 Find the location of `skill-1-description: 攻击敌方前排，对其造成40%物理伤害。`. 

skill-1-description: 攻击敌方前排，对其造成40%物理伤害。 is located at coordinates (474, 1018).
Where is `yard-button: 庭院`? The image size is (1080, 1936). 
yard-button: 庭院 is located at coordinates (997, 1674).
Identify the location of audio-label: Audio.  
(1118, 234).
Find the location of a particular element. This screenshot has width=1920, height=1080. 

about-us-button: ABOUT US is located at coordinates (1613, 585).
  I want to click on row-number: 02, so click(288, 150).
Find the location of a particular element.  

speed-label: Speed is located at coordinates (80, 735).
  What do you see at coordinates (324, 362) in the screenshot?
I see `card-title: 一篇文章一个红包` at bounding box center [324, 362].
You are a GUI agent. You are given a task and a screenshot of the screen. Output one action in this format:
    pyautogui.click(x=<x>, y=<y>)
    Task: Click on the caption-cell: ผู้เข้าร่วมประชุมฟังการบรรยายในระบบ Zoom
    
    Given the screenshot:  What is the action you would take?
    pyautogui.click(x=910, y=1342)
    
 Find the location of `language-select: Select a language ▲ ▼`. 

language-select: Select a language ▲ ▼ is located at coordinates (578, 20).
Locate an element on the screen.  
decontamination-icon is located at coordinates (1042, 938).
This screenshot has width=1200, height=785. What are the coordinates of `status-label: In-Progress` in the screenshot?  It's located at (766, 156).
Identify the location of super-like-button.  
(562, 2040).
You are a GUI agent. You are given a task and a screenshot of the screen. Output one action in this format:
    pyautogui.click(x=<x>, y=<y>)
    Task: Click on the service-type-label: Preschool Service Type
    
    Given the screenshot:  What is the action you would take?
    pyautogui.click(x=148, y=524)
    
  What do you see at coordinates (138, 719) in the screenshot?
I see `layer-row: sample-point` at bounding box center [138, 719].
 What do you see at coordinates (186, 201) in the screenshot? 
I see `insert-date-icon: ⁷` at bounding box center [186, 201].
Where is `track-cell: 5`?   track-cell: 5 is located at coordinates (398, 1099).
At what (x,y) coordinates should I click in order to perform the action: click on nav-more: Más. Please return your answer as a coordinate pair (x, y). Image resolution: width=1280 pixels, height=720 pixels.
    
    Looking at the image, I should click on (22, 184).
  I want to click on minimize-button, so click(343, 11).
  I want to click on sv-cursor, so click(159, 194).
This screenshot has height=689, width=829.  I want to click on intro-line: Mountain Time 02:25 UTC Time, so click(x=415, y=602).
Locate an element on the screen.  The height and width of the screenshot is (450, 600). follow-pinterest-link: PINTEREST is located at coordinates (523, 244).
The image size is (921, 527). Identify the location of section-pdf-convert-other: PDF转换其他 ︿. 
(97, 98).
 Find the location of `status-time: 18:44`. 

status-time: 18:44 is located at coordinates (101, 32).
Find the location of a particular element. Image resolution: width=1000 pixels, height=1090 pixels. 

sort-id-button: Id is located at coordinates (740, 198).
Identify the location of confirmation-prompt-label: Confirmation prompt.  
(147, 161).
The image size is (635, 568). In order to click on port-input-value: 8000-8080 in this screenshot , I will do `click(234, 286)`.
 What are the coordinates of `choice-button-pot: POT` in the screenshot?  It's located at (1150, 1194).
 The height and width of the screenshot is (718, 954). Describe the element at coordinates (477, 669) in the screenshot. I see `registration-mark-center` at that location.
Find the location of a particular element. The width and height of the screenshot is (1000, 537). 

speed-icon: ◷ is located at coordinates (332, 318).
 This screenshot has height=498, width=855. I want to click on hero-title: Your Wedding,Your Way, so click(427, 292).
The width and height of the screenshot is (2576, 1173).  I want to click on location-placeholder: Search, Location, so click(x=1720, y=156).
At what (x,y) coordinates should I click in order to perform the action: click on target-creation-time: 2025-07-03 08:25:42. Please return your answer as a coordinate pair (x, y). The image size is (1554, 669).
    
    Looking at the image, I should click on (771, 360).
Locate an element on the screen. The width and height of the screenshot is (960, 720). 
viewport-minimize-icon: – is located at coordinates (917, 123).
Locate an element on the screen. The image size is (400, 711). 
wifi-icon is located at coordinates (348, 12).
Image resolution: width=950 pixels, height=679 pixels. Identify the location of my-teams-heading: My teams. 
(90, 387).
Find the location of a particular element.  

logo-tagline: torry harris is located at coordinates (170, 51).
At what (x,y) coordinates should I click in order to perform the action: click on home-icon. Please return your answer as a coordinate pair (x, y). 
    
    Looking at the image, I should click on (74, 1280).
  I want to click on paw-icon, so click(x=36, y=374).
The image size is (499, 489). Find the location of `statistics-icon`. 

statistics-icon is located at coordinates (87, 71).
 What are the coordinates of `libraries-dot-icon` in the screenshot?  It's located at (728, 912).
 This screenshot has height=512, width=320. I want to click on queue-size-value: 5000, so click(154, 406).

Directions:
Can you format every line of the entries above as a JSON list of strings, one string per line, with the blank lines left out?

Answer box:
[
  " Find the location of `skill-1-description: 攻击敌方前排，对其造成40%物理伤害。`. ",
  "skill-1-description: 攻击敌方前排，对其造成40%物理伤害。 is located at coordinates (474, 1018).",
  "Where is `yard-button: 庭院`? The image size is (1080, 1936). ",
  "yard-button: 庭院 is located at coordinates (997, 1674).",
  "Identify the location of audio-label: Audio.  ",
  "(1118, 234).",
  "Find the location of a particular element. This screenshot has width=1920, height=1080. ",
  "about-us-button: ABOUT US is located at coordinates (1613, 585).",
  "  I want to click on row-number: 02, so click(288, 150).",
  "Find the location of a particular element.  ",
  "speed-label: Speed is located at coordinates (80, 735).",
  "  What do you see at coordinates (324, 362) in the screenshot?",
  "I see `card-title: 一篇文章一个红包` at bounding box center [324, 362].",
  "You are a GUI agent. You are given a task and a screenshot of the screen. Output one action in this format:",
  "    pyautogui.click(x=<x>, y=<y>)",
  "    Task: Click on the caption-cell: ผู้เข้าร่วมประชุมฟังการบรรยายในระบบ Zoom",
  "    Given the screenshot:  What is the action you would take?",
  "    pyautogui.click(x=910, y=1342)",
  " Find the location of `language-select: Select a language ▲ ▼`. ",
  "language-select: Select a language ▲ ▼ is located at coordinates (578, 20).",
  "Locate an element on the screen.  ",
  "decontamination-icon is located at coordinates (1042, 938).",
  "This screenshot has width=1200, height=785. What are the coordinates of `status-label: In-Progress` in the screenshot?  It's located at (766, 156).",
  "Identify the location of super-like-button.  ",
  "(562, 2040).",
  "You are a GUI agent. You are given a task and a screenshot of the screen. Output one action in this format:",
  "    pyautogui.click(x=<x>, y=<y>)",
  "    Task: Click on the service-type-label: Preschool Service Type",
  "    Given the screenshot:  What is the action you would take?",
  "    pyautogui.click(x=148, y=524)",
  "  What do you see at coordinates (138, 719) in the screenshot?",
  "I see `layer-row: sample-point` at bounding box center [138, 719].",
  " What do you see at coordinates (186, 201) in the screenshot? ",
  "I see `insert-date-icon: ⁷` at bounding box center [186, 201].",
  "Where is `track-cell: 5`?   track-cell: 5 is located at coordinates (398, 1099).",
  "At what (x,y) coordinates should I click in order to perform the action: click on nav-more: Más. Please return your answer as a coordinate pair (x, y). Image resolution: width=1280 pixels, height=720 pixels.",
  "    Looking at the image, I should click on (22, 184).",
  "  I want to click on minimize-button, so click(343, 11).",
  "  I want to click on sv-cursor, so click(159, 194).",
  "This screenshot has height=689, width=829.  I want to click on intro-line: Mountain Time 02:25 UTC Time, so click(x=415, y=602).",
  "Locate an element on the screen.  The height and width of the screenshot is (450, 600). follow-pinterest-link: PINTEREST is located at coordinates (523, 244).",
  "The image size is (921, 527). Identify the location of section-pdf-convert-other: PDF转换其他 ︿. ",
  "(97, 98).",
  " Find the location of `status-time: 18:44`. ",
  "status-time: 18:44 is located at coordinates (101, 32).",
  "Find the location of a particular element. Image resolution: width=1000 pixels, height=1090 pixels. ",
  "sort-id-button: Id is located at coordinates (740, 198).",
  "Identify the location of confirmation-prompt-label: Confirmation prompt.  ",
  "(147, 161).",
  "The image size is (635, 568). In order to click on port-input-value: 8000-8080 in this screenshot , I will do `click(234, 286)`.",
  " What are the coordinates of `choice-button-pot: POT` in the screenshot?  It's located at (1150, 1194).",
  " The height and width of the screenshot is (718, 954). Describe the element at coordinates (477, 669) in the screenshot. I see `registration-mark-center` at that location.",
  "Find the location of a particular element. The width and height of the screenshot is (1000, 537). ",
  "speed-icon: ◷ is located at coordinates (332, 318).",
  " This screenshot has height=498, width=855. I want to click on hero-title: Your Wedding,Your Way, so click(427, 292).",
  "The width and height of the screenshot is (2576, 1173).  I want to click on location-placeholder: Search, Location, so click(x=1720, y=156).",
  "At what (x,y) coordinates should I click in order to perform the action: click on target-creation-time: 2025-07-03 08:25:42. Please return your answer as a coordinate pair (x, y). The image size is (1554, 669).",
  "    Looking at the image, I should click on (771, 360).",
  "Locate an element on the screen. The width and height of the screenshot is (960, 720). ",
  "viewport-minimize-icon: – is located at coordinates (917, 123).",
  "Locate an element on the screen. The image size is (400, 711). ",
  "wifi-icon is located at coordinates (348, 12).",
  "Image resolution: width=950 pixels, height=679 pixels. Identify the location of my-teams-heading: My teams. ",
  "(90, 387).",
  "Find the location of a particular element.  ",
  "logo-tagline: torry harris is located at coordinates (170, 51).",
  "At what (x,y) coordinates should I click in order to perform the action: click on home-icon. Please return your answer as a coordinate pair (x, y). ",
  "    Looking at the image, I should click on (74, 1280).",
  "  I want to click on paw-icon, so click(x=36, y=374).",
  "The image size is (499, 489). Find the location of `statistics-icon`. ",
  "statistics-icon is located at coordinates (87, 71).",
  " What are the coordinates of `libraries-dot-icon` in the screenshot?  It's located at (728, 912).",
  " This screenshot has height=512, width=320. I want to click on queue-size-value: 5000, so click(154, 406)."
]